With oral contraceptives, the pill should be absorbed at approximately the same time every day to maintain consistent hormone levels and maximize their effectiveness. If the GI tract is slowed down, it makes that absorption 'a lot less predictable,' which can disrupt the efficacy of birth control, Miller says.
A recent study evaluating gastric emptying with tirzepatide (Mounjaro) and oral contraceptives found that a single 5mg dose of tirzepatide was associated with an approximate 20% decrease in the amount of the oral contraceptive absorbed into the bloodstream. Semaglutide (Ozempic, Wegovy), liraglutide (Victoza) and dulaglutide (Trulicity) did not appear to affect the bioavailability of oral contraceptives.
The Mounjaro manufacturer recommends using barrier contraception, such as condoms, for four weeks after starting the drug or a dosage increase, or to switch to a non-oral contraception, such as an IUD or Nexplanon implant.
Additionally, GLP-1s can also induce nausea or vomiting. If that happens, Miller says it 'doesn't matter whether you see the pill' in your vomit – you won't truly know if it was digested, so she recommends using backup protection if experiencing these side effects.
GLP-1s may boost fertility for women with PCOS
Polycystic ovarian syndrome (PCOS), an endocrine condition in which a woman's ovaries and/or adrenal glands overproduce male sex hormones called androgens, affects 8% to 18% of reproductive-aged women and is a leading cause of infertility in women. Hormonal imbalances associated with PCOS make it difficult to lose weight, yet some clinics won't perform egg retrievals on patients unless they're below a certain BMI.
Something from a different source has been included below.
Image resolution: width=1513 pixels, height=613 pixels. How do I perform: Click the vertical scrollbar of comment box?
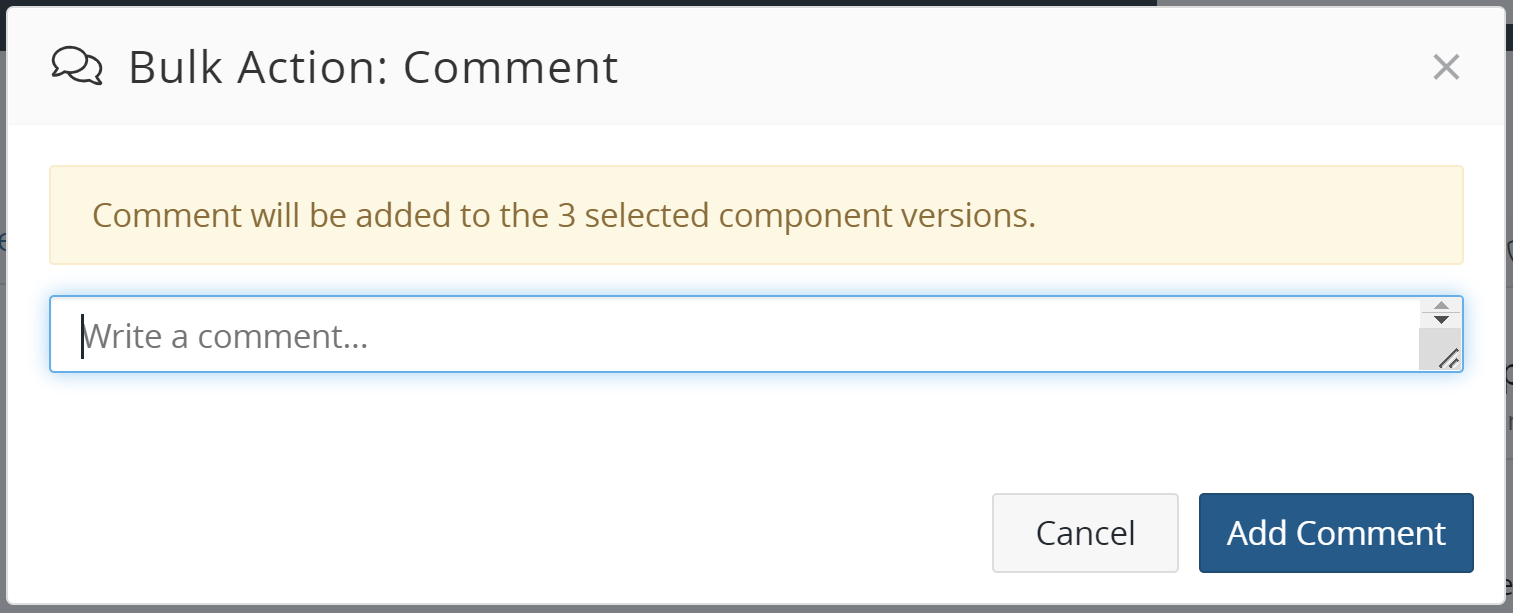point(1440,338)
Fat cells release estrogen, so the more a person gains, the more estrogen they'll have, Shah said. Excess estrogen can prevent regular menstruation and ovulation, which can make it hard to get pregnant.
Obesity causes insulin resistance as well, which can lead to high levels of male sex hormones like testosterone that don't support pregnancy and affect egg quality, Shah said.
'These weight loss medications are game changers for women with PCOS or infertility,' Dr. Utsavi Shah, assistant professor of obstetrics and gynecology specializing in obesity medicine at Baylor College of Medicine in Houston, previously told USA TODAY. 'It's their effect on weight loss that's helping regulate their menstrual cycles, thereby increasing their chances of getting pregnant.'
Questions to ask your doctor before starting weight loss medications
For patients looking to start taking GLP-1s, Miller says it's imperative to discuss their full health history with a trusted medical provider. This includes reviewing interactions with current medications, like birth control, and creating a game plan to reduce potential complications.
The decision to start taking a GLP-1 is a personal one.
'It's important to empower people to make these kinds of choices for themselves,' Miller says. 'There shouldn't be judgment in people's decisions for healthcare.'
However, experts recommend only taking weight loss medications if you meet the criteria for their use. Zepbound and WeGovy, for example, are approved for weight management in adults who have obesity or are overweight with at least one weight-related condition, such as high blood pressure or Type 2 diabetes.
And if you suspect you're pregnant while taking a weight loss drug, stop it immediately, Rodgers said, then follow up with your obstetrician.